If more ammonium hydroxide is added to the mixture, the precipitate dissolves readily. The excess of ammonium hydroxide must increase the concentration of hydroxide-ion and, if no other action occurred, we should, according to the principle of the solubility-product, expect that the precipitate would thereby be slightly increased (p. [145]), rather than that it should be dissolved so readily. Since solution results even when the value of the one factor, [HO⁻], of the product is increased, we must suspect that the value of the other factor, the concentration [Ag⁺] of silver-ion, is in some way made much smaller by the addition of the excess of ammonium hydroxide. Recalling the fact that aluminium hydroxide is soluble in excess of sodium hydroxide, as the result of its amphoteric character, a solution of sodium aluminate NaAlO₂ being obtained, we might suspect that silver hydroxide also has amphoteric properties, i.e. that it might be capable of ionizing into "argentate ions," AgO⁻, and hydrogen ions, AgOH ⇄ AgO⁻ + H⁺. If such be the case, the nonionized silver hydroxide is in equilibrium, not only with the solid phase, [p217] but also with two sets of ions,

Ag⁺ + HO⁻ ⇄	AgOH	⇄ AgO⁻ + H⁺,
	⇅
	AgOH ↓

and we must have two solubility-product constants, one corresponding to the basic ionization (see above) and the other corresponding to the acid ionization, and [AgO⁻] × [H⁺] = K′_AgOH.
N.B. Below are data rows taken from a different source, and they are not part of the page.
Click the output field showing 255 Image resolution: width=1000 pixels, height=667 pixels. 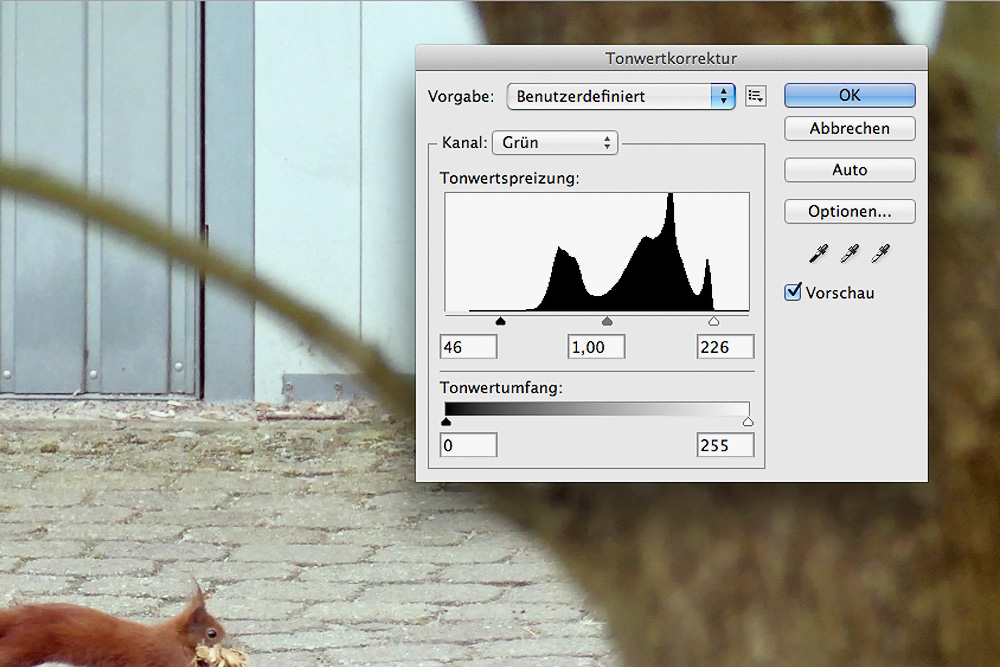tap(725, 445)
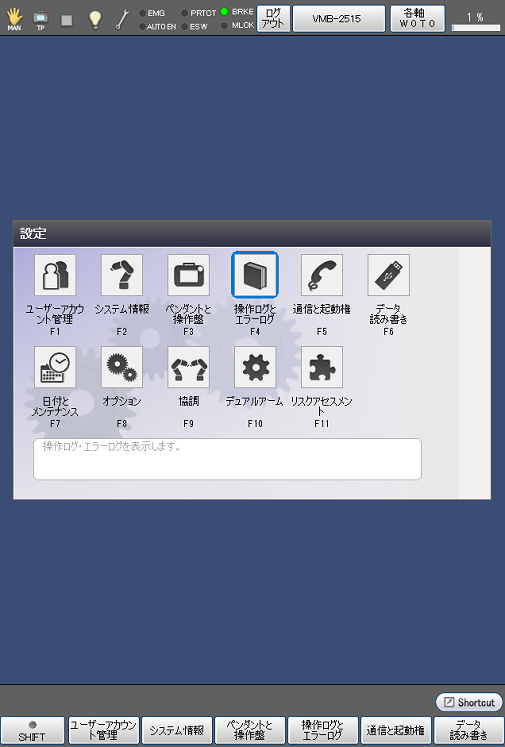Open オプション double gears icon
The height and width of the screenshot is (747, 505).
(x=121, y=367)
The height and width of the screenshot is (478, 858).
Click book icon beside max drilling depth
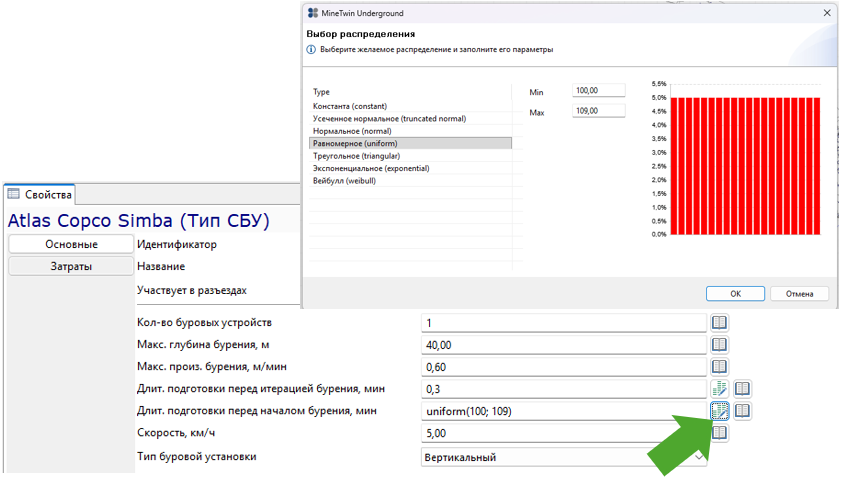(720, 345)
If silver hydroxide have acid properties, the addition of an alkali must suppress the hydrogen-ion and the hydroxide will go into solution as an argentate, MeAgO. We find, however, that sodium or potassium hydroxide, which would form an argentate very much more readily than ammonium hydroxide, has no solvent action on silver hydroxide (exp.); on the contrary, quantitative experiments show that the alkali makes the hydroxide still less soluble than in pure water—as demanded by the solubility-product for the basic ionization. It is thus evident, that the solvent action of ammonium hydroxide is not due to its basic functions. We would suspect that we have here an action, in which ammonia is the active component, the product of a form of dissociation of ammonium hydroxide, of which the fixed alkalies are incapable.

The Complex Silver-Ammonium[425]-Ion.

NH₃ + Ag⁺ + HO⁻ ⇄ (NH₃Ag)⁺ + HO⁻ ⇄ (NH₃Ag)OH.